Ia juga menekankan pentingnya belas kasih, dengan mengatakan bahwa hal itu tidak hanya berarti memberi uang kepada orang miskin sambil “memandang mereka dari 'menara' keamanan dan kesuksesan kita sendiri.”

“Sebaliknya, hal itu berarti mendekatkan kita satu sama lain, menyingkirkan segala hal yang dapat menghalangi kita untuk membungkuk dan menyentuh mereka yang terlantar, mengangkat mereka ke atas dan memberi mereka harapan,” katanya.

Belas kasih, kata Paus Fransiskus, berarti merangkul mereka yang membutuhkan, mendukung mereka, dan memperjuangkan keadilan, sekaligus “memperluas ‘jaring’ dan batasan untuk menciptakan dinamika kasih yang luas dan luas.”

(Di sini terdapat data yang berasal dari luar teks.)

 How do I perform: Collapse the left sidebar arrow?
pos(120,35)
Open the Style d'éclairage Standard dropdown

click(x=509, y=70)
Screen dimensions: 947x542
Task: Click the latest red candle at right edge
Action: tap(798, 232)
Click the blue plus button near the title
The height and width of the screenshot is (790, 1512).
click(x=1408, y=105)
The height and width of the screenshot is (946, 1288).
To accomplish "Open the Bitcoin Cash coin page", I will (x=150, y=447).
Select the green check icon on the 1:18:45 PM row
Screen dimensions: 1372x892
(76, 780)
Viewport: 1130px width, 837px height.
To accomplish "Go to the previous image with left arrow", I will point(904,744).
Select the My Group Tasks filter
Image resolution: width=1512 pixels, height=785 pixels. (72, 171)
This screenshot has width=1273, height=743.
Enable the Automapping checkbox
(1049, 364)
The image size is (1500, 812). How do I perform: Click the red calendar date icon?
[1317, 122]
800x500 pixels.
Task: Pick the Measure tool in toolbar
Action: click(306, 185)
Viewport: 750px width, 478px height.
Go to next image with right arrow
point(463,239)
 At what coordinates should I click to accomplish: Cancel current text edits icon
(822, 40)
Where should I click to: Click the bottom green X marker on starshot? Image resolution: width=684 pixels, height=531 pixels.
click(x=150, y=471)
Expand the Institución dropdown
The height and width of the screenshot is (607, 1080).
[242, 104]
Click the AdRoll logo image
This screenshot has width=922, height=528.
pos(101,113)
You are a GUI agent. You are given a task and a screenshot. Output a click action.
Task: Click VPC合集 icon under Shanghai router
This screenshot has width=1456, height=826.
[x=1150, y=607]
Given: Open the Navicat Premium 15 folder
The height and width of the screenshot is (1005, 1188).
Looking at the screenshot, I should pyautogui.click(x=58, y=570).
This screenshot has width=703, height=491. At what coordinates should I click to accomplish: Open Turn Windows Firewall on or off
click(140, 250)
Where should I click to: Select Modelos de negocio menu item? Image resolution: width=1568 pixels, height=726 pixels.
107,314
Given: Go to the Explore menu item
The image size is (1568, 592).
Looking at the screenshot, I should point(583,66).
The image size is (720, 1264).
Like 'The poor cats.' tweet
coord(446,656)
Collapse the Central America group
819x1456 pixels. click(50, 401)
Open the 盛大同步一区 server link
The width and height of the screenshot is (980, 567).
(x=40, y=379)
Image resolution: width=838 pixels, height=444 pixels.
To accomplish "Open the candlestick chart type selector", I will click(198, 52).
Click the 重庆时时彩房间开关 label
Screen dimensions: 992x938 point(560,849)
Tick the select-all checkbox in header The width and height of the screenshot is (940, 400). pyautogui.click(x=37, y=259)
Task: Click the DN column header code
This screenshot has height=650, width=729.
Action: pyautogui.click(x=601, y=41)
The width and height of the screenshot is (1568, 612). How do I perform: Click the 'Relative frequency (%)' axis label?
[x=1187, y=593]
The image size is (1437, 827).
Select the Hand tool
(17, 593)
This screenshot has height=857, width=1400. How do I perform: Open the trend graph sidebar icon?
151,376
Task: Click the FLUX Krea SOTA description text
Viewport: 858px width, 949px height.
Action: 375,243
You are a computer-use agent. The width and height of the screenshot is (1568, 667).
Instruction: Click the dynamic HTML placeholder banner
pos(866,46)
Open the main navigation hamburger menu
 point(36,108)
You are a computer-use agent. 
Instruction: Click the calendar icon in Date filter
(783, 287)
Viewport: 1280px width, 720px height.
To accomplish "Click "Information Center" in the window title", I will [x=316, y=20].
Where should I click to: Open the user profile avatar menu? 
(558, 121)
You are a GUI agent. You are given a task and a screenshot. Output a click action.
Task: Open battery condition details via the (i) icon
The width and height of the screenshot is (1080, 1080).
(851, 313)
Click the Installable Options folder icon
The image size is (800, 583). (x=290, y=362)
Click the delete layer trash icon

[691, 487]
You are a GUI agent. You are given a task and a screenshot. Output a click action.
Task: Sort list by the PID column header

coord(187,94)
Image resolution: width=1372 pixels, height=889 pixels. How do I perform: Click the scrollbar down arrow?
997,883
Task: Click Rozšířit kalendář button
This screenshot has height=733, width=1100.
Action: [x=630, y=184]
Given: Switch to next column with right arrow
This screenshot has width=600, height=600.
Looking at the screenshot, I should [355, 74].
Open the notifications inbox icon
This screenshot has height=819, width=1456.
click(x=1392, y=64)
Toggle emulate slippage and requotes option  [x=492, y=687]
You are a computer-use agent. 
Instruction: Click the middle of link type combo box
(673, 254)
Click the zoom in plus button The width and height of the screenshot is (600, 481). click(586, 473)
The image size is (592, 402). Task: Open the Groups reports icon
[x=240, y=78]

Fransiskus mencatat bahwa beberapa orang takut untuk berbelas kasih karena mereka menafsirkannya sebagai kelemahan, dan lebih memilih “kecerdasan orang-orang yang melayani kepentingan mereka sendiri dengan menjaga jarak dari semua orang, dengan tidak membiarkan diri mereka ‘tersentuh’ oleh apa pun atau siapa pun, sehingga berpikir bahwa mereka lebih jernih dan bebas dalam mencapai tujuan mereka.”

“Ini adalah cara pandang yang keliru terhadap realitas,” katanya, seraya berkata, “Yang membuat dunia terus berjalan bukanlah kalkulasi kepentingan pribadi, yang umumnya berakhir dengan penghancuran ciptaan dan perpecahan masyarakat, tetapi memberi sedekah kepada sesama.”

Belas kasih, katanya, “tidak mengaburkan visi hidup yang sebenarnya. Sebaliknya, belas kasih membuat kita melihat segala sesuatu dengan lebih baik, dalam terang kasih.”

Ia mengutip pidato Paus Yohanes Paulus II saat kunjungannya tahun 1989, yang mengundang mereka yang mendengar ayat Mazmur, “biarlah banyak pulau bersukacita,” untuk mengamalkannya dengan “memberikan kesaksian akan sukacita Kebangkitan dan menyerahkan hidupmu sehingga pulau-pulau yang paling jauh pun dapat ‘bersukacita’ saat mendengar Injil, yang mana kalian adalah pengkhotbah, pengajar, dan saksi sejati.”

Paus Fransiskus menutup pidatonya dengan mengucapkan terima kasih kepada para ulama dan rohaniwan Indonesia atas karya mereka, dan mendorong mereka “untuk melanjutkan misi kalian dengan menjadi kuat dalam iman, terbuka terhadap semua orang dalam persaudaraan dan dekat satu sama lain dalam kasih sayang.”